---------- Material for this task ----------

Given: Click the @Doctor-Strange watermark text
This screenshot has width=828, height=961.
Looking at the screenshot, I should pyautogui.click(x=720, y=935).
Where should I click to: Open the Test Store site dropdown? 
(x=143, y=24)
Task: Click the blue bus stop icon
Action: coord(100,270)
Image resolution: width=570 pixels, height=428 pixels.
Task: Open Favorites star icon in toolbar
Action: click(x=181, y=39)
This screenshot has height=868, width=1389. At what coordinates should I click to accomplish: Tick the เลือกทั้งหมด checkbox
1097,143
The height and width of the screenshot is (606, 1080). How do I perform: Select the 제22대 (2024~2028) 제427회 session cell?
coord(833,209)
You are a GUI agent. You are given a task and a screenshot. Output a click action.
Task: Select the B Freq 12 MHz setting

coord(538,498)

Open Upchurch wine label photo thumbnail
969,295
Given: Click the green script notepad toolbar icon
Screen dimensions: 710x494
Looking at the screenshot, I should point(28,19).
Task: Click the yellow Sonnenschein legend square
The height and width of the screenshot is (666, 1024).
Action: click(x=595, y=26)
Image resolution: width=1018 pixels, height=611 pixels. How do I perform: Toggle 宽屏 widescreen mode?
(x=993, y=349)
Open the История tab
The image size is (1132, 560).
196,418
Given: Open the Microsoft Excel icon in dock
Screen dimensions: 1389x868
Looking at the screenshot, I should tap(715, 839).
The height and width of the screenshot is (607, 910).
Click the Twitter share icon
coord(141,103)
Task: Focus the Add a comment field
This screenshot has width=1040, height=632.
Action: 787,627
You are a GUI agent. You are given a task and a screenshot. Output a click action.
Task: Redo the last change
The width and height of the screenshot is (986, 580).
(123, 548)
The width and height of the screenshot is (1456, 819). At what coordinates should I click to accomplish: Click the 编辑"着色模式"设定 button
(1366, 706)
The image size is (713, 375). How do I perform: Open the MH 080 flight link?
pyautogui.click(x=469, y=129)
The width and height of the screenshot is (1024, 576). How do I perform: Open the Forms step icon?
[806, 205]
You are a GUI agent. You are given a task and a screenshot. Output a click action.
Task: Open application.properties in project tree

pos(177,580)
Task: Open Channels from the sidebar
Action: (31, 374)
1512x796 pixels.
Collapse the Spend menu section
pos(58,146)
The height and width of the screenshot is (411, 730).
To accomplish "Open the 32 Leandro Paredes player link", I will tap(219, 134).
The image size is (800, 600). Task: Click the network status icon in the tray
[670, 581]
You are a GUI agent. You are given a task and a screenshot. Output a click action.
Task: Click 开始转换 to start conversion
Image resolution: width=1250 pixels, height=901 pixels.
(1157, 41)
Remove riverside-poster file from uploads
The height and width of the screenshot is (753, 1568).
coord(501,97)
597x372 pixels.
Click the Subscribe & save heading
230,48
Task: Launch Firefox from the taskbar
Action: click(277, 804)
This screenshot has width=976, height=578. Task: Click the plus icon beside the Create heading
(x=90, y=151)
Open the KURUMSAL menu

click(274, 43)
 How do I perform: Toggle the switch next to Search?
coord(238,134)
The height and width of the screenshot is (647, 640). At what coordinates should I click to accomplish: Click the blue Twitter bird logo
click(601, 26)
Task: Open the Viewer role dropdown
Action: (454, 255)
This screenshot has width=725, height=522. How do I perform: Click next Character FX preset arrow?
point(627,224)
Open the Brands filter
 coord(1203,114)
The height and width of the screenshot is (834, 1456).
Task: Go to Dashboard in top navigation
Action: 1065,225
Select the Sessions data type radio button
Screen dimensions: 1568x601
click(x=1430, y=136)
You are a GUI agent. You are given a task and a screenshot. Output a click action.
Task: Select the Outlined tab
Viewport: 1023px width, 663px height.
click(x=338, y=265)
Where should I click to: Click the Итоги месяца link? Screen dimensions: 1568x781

----------

*Job*: Which lines in the records above contain the word "heading"? Case must match. Copy each of those lines in full.

*Result of this task*:
Click the Subscribe & save heading
This screenshot has width=976, height=578. Task: Click the plus icon beside the Create heading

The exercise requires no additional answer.